A case for midcaps

A friend in the industry who isn’t as analytical about the markets as I am (which is often a way better way to live!!!!) asked me for my opinion on this obviously overbought market. I relayed to him some of the comments I made in this blog about the lack of corrections, and in this blog  surrounding my short termed worries – along with my longer termed market concerns as outlined in this blog. I also noted that one of the smartest quantitative data crunchers I have ever known, Jason Goepfert of sentimentrader.com, is equally perplexed over this markets prolonged lack of volatility.

My friend asked me –  given my observations of low breadth, high valuations, unfavorable sentiment readings, etc –  why  have we not experienced a correction? Especially given some of the data provided by Eric Parnell (US manager) noted in one of my blogs above. Basically, Parnell said that we are experiencing a never before seen lack of upside/downside stock market behavior.  This lack of volatility has been historically unprecedented – and statistically works out to a 1 in a billion chance of occurrence.

I summarized all of this by telling my friend that I call this market a NFM market.  A NFM market (you heard it here first!) stands for a Nothing Friggin’ Matters”. I call it that because—nothing friggin’ matters any more.

  • Korean bombs sailing over Japan? Buy more stocks!
  • Trump can’t get anything approved? Buy more stocks!
  • Trump might get impeached? Buy more stocks!
  • Hurricanes reaping destruction? Buy more stocks!
  • USD falls? Buy more stocks!
  • Problems surrounding Brexit, Europe, Russia, China, Venezuela…. Buy more stocks!
  • Oil is only $50 a barrel. Buy more stocks!

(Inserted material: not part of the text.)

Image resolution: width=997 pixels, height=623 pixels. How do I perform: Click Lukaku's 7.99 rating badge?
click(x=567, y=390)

So what’s an investor to do?

In addition to some international investing, we are looking to buy the midcaps in the USA.  The S&P 500 currently sits about 6% over its 200 day (40 week ) simple moving average. By my normal standards, this is not terribly overbought. I view 10% over the 200 day SMA as an ‘ahead of itself” indication. But it’s not cheap either.

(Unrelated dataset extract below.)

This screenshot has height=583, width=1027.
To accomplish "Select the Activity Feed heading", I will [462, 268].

Meanwhile, the S&P400 midcaps (MDY) are about 5% over their 200 day SMA. Slightly less overbought. Given that I will be somewhat forced to deploy a good chunk of my cash into the market via the seasonal discipline in the coming days, I expect to place chunks of that cash into less-overvalued/ less overbought areas (there are no undervalued or oversold areas worthy of buying that I can find). There remains a decent chance of an interim correction before the end of this month, so perhaps that will provide a better entry opportunity.

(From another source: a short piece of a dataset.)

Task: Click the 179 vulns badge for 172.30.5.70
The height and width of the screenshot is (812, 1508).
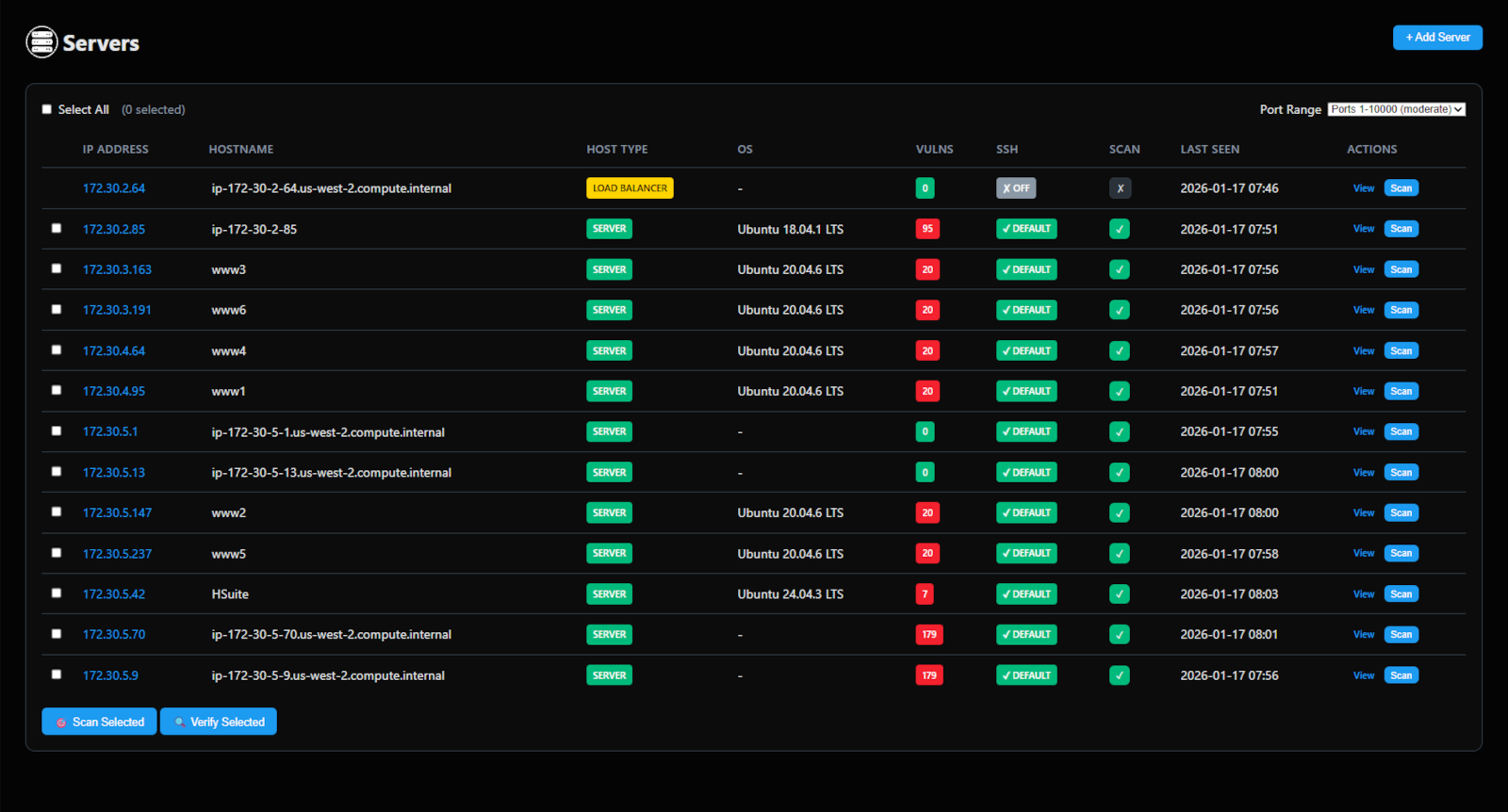Action: click(x=929, y=635)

I will look for an entry before November 5th (end of the “worst six months”, seasonally speaking) and hold my nose when buying this ETF – and other stocks. That’s how a discipline works. While I will hold some cash back for a while, ultimately you need to go in if your discipline involves the seasonal strategies. Remember, you can always sell out if the market declines with a break of the 200 day SMA. That’s a sell rule that I’ve discussed here and I strongly recommend you review that blog to refresh your own sell procedure.